* **TEXTO FORNECIDO**:
++++++

Blog do Levany Júnior

GUAMARÉ RN-Leve Leite: como a subnutrição intelectual ataca a subnutrição orgânica

Leve Leite: como a subnutrição intelectual ataca a subnutrição orgânica

O espanto do presidente do Banco Mundial Jim Yong Kim, com a destruição, no Brasil, de políticas sociais bem sucedidas, é recorrente nos círculos mundiais envolvidos com a questão da miséria.

Nesse processo de demolição, há a inegável contribuição dos jornalões, e sua acachapante dificuldade em tratar de temas contemporâneos com um mínimo de profundidade. Na era rápida da Internet, das opiniões fluidas e das ideias encapsuladas, cria-se uma miscelânea conceitual, muitas vezes um simulacro de intelectualismo, com algumas expressões da moda a serviço de nenhum raciocínio, que contribui para a má imagem dos jornais nos círculos acadêmicos e para o trabalho de desmonte de políticas públicas bem sucedidas..

++++++

* **EXERCÍCIOS**:
a: Reproduza o trecho do texto sobre o Leve Leite que começa em "O espanto do" e vai até "questão da miséria.".
b: Responda com base no texto sobre o Leve Leite:
(i) Que cargo o texto atribui a Jim Yong Kim?
(ii) Com o que se espanta Jim Yong Kim?
(iii) A quem o texto atribui uma "inegável contribuição" no processo de demolição?
c: Por favor, retome o texto sobre o Leve Leite e escreva a continuação a partir da última frase.
As linhas que vêm depois deste texto não têm relação com ele.

* **MATERIAL FORNECIDO**:
++++++

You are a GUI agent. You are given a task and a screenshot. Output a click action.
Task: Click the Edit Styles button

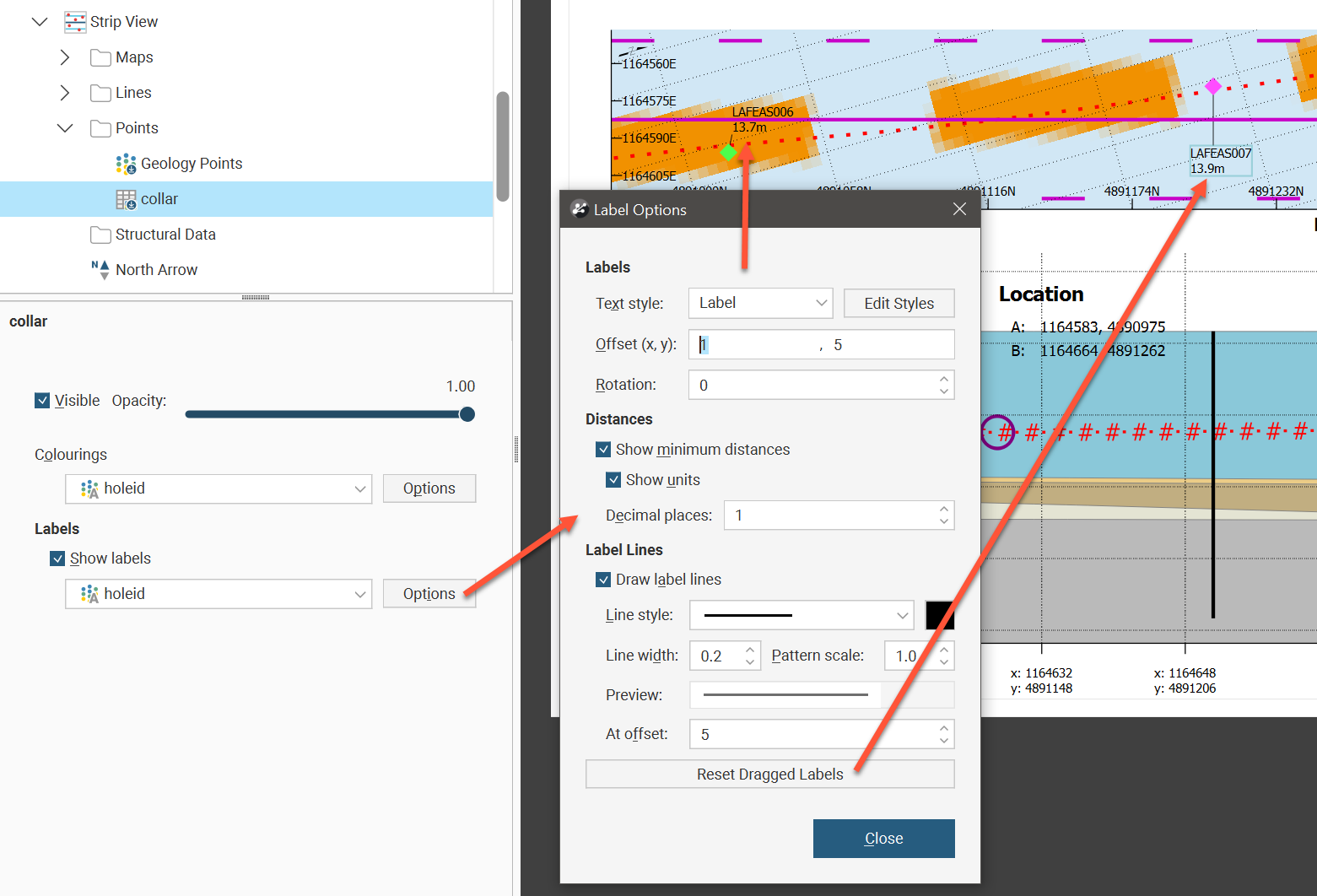[x=899, y=304]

++++++

* **RESULTADOS POR TAREFA**:
a:
O espanto do presidente do Banco Mundial Jim Yong Kim, com a destruição, no Brasil, de políticas sociais bem sucedidas, é recorrente nos círculos mundiais envolvidos com a questão da miséria.

b:
(i) Presidente do Banco Mundial.
(ii) Com a destruição, no Brasil, de políticas sociais bem sucedidas.
(iii) Aos jornalões.

c:
É o caso do artigo de título impactante (“Leve Leite é fóssil de teoria ultrapassada) de Vinicius Mota, na Folha de hoje. Ou se está diante de uma abordagem revolucionária, um artigo da Nature que acabou publicado pela Folha, ou de um caso típico de jornalismo fast-food.

A Pesquisa Nacional sobre Demografia em Saúde indicava, no Brasil, desnutrição crônica entre menores de dez anos, algo entre 8,1% e 27,3%.

A Conferência de Alma Ata, da Organização Mundial de Saúde, em 1978, apontava que a conquista da saúde exige a intervenção de muitos setores sociais e econômicos, além da saúde.  “A Promoção da Saúde na abordagem que resultou desse processo envolveria desde as ações desenvolvidas dentro do âmbito dos cuidados de saúde, até a execução de políticas saudáveis”, segundo dados do Ministério da Saúde em 2002.

Por essa ótica, o envolvimento da educação com saúde – através da merenda escolar, das refeições na escola, dos conceitos transmitidos para a família – é peça acessória, porém essencial no combate à desnutrição infantil.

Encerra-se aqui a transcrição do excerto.